Thomas, quant à lui, « fait les poubelles » – selon sa propre expression – depuis plus de deux ans. Étudiant en service social à l’Université Laval, il a appris l’existence de cette pratique par un ami. Enthousiasmé par une façon de faire qui correspondait à ses valeurs, il s’est lancé dans l’aventure et ne le regrette pas. Il tente de s’alimenter uniquement de cette façon; lui et son colocataire complètent à l’occasion leurs menus en privilégiant les petits commerces, qui ont une gestion plus serrée de leurs stocks et gaspillent moins. Comme Cédric, il dit avoir une alimentation équilibrée.

Des règles d’or

Le détrivore s’est donné certaines règles qui permettent le respect de tous :

Faire sa cueillette en dehors des heures d’ouverture. Le détrivore prend soin de ne pas déranger les clients et les commerçants. S’il agit parfois pendant les heures d’ouverture, c’est très discrètement.

C’est « premier arrivé, premier servi », mais il ne prend que ce qu’il lui faut. Il ne veut pas se retrouver à jeter lui-même des surplus à la poubelle! Cependant, comme il ne sait jamais si l’éboueur est sur le point de passer, le détrivore ramasse parfois tout ce qu’il trouve pour le partager ensuite avec sa communauté. S’il choisit de laisser des aliments sur place, il les met parfois de côté après les avoir triés à l’intention de ceux qui le suivront.

Laisser l’endroit au moins aussi propre qu’à son arrivée : le détrivore ne laisse rien traîner pour ne pas valoir au commerçant une contravention ni risquer de trouver son butin envahi par la vermine!

Et la salubrité?

Le détrivore met-il sa santé en péril? Ni Cédric ni Thomas n’ont jamais eu de problème de santé en raison de leur alimentation, et leurs amis non plus. Ils rappellent que nos sens – vue, odorat, toucher – nous permettent de reconnaître les aliments impropres à la consommation. Dès leur retour à la maison, ils éliminent les parties gâtées, lavent les aliments et les font cuire. Dans le conteneur, ils choisissent de préférence les aliments emballés et évitent les plats cuisinés, qui présentent des risques dès qu’ils sortent de la chaîne du froid prévue par le fabricant.

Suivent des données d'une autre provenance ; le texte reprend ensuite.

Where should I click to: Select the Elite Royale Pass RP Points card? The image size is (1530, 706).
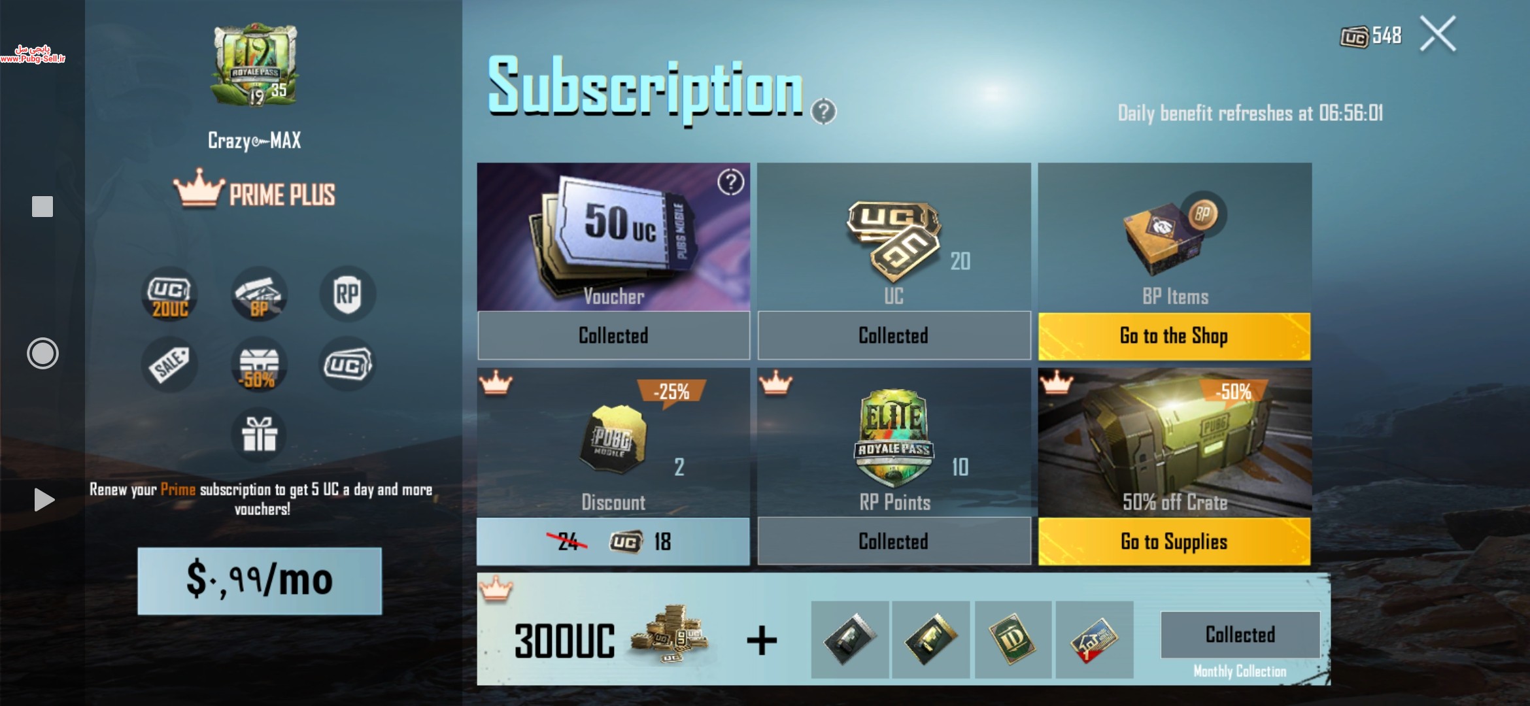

Si certains commerçants font obstacle au détrivore en compactant les déchets, en mettant un cadenas sur leurs conteneurs ou en les choisissant trop hauts pour qu’on puisse y entrer, d’autres lui apportent directement des aliments qu’ils ont mis de côté à son intention. Mais la majorité d’entre eux demandent simplement au détrivore de laisser l’endroit propre. Quant aux clients croisés à l’occasion, ils sont souvent curieux, posent des questions et réagissent plutôt positivement.

Il arrive même qu’un détaillant ait une entente avec un groupe. C’est le cas pour le comité de l’environnement des étudiants en sciences de l’UQAM, dont les membres vont chaque semaine chercher des aliments mis de côté par un commerce pour les redistribuer à l’Université. Dans plusieurs autres établissements universitaires, des groupes semblables tentent de mettre en place une distribution d’aliments gratuits pour les étudiants aux moyens modestes, mais ils se heurtent parfois aux représentants de l’autorité, qui disent vouloir protéger la santé des étudiants. Il existe cependant des collaborations fructueuses en cette matière, par exemple à Concordia (The People’s Potato) et à McGill (The Midnight Kitchen).